### What this task involves
Every record below needs to be retyped exactly as it appears.

(Stored records)
━━━━━━━━━━━━━━━━
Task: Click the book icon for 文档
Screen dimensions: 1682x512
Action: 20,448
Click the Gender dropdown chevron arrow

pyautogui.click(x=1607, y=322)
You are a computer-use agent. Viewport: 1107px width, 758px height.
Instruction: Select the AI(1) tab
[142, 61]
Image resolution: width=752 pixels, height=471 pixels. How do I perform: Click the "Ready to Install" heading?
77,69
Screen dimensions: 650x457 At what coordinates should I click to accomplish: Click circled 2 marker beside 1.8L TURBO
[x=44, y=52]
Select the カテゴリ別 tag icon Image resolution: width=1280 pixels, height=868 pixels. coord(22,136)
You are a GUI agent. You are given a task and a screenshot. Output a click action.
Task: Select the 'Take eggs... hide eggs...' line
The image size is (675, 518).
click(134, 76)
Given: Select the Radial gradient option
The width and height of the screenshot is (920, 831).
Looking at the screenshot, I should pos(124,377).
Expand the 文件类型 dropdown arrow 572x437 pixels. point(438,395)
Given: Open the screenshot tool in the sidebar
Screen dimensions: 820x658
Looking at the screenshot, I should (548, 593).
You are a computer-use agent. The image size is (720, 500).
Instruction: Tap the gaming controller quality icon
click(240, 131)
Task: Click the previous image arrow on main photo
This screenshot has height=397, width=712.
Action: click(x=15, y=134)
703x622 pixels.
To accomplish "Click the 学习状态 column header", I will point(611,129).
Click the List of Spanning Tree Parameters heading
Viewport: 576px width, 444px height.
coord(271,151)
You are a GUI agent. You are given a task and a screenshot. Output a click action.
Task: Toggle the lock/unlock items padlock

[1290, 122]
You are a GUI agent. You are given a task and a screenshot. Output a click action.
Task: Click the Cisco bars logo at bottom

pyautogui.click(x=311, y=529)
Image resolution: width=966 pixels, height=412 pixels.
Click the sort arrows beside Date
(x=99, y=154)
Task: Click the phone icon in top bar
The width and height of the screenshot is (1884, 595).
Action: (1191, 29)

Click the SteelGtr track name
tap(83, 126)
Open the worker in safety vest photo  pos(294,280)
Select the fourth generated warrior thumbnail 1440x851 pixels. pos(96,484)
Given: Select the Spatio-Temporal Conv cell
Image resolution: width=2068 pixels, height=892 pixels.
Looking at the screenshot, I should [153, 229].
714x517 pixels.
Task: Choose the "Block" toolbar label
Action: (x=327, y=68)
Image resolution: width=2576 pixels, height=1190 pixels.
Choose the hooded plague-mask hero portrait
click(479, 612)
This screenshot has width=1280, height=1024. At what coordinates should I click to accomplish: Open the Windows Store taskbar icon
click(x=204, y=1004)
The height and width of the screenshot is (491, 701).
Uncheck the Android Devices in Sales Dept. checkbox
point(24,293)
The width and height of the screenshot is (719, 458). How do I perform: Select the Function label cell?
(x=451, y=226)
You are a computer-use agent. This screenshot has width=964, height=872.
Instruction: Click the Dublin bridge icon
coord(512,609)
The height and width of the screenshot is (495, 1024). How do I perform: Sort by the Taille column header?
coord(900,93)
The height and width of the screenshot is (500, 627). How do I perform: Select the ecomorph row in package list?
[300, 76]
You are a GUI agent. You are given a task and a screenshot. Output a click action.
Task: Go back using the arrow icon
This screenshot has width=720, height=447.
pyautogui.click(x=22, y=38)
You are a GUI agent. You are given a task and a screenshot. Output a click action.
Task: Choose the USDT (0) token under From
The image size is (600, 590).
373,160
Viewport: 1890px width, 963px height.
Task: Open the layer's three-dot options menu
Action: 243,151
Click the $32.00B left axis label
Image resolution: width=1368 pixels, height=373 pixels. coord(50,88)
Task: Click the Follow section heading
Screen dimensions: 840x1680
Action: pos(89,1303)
━━━━━━━━━━━━━━━━
### Response box
Task: Click the book icon for 文档
Screen dimensions: 1682x512
Action: 20,448
Click the Gender dropdown chevron arrow

pyautogui.click(x=1607, y=322)
You are a computer-use agent. Viewport: 1107px width, 758px height.
Instruction: Select the AI(1) tab
[142, 61]
Image resolution: width=752 pixels, height=471 pixels. How do I perform: Click the "Ready to Install" heading?
77,69
Screen dimensions: 650x457 At what coordinates should I click to accomplish: Click circled 2 marker beside 1.8L TURBO
[x=44, y=52]
Select the カテゴリ別 tag icon Image resolution: width=1280 pixels, height=868 pixels. coord(22,136)
You are a GUI agent. You are given a task and a screenshot. Output a click action.
Task: Select the 'Take eggs... hide eggs...' line
The image size is (675, 518).
click(134, 76)
Given: Select the Radial gradient option
The width and height of the screenshot is (920, 831).
Looking at the screenshot, I should pos(124,377).
Expand the 文件类型 dropdown arrow 572x437 pixels. point(438,395)
Given: Open the screenshot tool in the sidebar
Screen dimensions: 820x658
Looking at the screenshot, I should (548, 593).
You are a computer-use agent. The image size is (720, 500).
Instruction: Tap the gaming controller quality icon
click(240, 131)
Task: Click the previous image arrow on main photo
This screenshot has height=397, width=712.
Action: click(x=15, y=134)
703x622 pixels.
To accomplish "Click the 学习状态 column header", I will point(611,129).
Click the List of Spanning Tree Parameters heading
Viewport: 576px width, 444px height.
coord(271,151)
You are a GUI agent. You are given a task and a screenshot. Output a click action.
Task: Toggle the lock/unlock items padlock

[1290, 122]
You are a GUI agent. You are given a task and a screenshot. Output a click action.
Task: Click the Cisco bars logo at bottom

pyautogui.click(x=311, y=529)
Image resolution: width=966 pixels, height=412 pixels.
Click the sort arrows beside Date
(x=99, y=154)
Task: Click the phone icon in top bar
The width and height of the screenshot is (1884, 595).
Action: (1191, 29)

Click the SteelGtr track name
tap(83, 126)
Open the worker in safety vest photo  pos(294,280)
Select the fourth generated warrior thumbnail 1440x851 pixels. pos(96,484)
Given: Select the Spatio-Temporal Conv cell
Image resolution: width=2068 pixels, height=892 pixels.
Looking at the screenshot, I should [153, 229].
714x517 pixels.
Task: Choose the "Block" toolbar label
Action: (x=327, y=68)
Image resolution: width=2576 pixels, height=1190 pixels.
Choose the hooded plague-mask hero portrait
click(479, 612)
This screenshot has width=1280, height=1024. At what coordinates should I click to accomplish: Open the Windows Store taskbar icon
click(x=204, y=1004)
The height and width of the screenshot is (491, 701).
Uncheck the Android Devices in Sales Dept. checkbox
point(24,293)
The width and height of the screenshot is (719, 458). How do I perform: Select the Function label cell?
(x=451, y=226)
You are a computer-use agent. This screenshot has width=964, height=872.
Instruction: Click the Dublin bridge icon
coord(512,609)
The height and width of the screenshot is (495, 1024). How do I perform: Sort by the Taille column header?
coord(900,93)
The height and width of the screenshot is (500, 627). How do I perform: Select the ecomorph row in package list?
[300, 76]
You are a GUI agent. You are given a task and a screenshot. Output a click action.
Task: Go back using the arrow icon
This screenshot has width=720, height=447.
pyautogui.click(x=22, y=38)
You are a GUI agent. You are given a task and a screenshot. Output a click action.
Task: Choose the USDT (0) token under From
The image size is (600, 590).
373,160
Viewport: 1890px width, 963px height.
Task: Open the layer's three-dot options menu
Action: 243,151
Click the $32.00B left axis label
Image resolution: width=1368 pixels, height=373 pixels. coord(50,88)
Task: Click the Follow section heading
Screen dimensions: 840x1680
Action: pos(89,1303)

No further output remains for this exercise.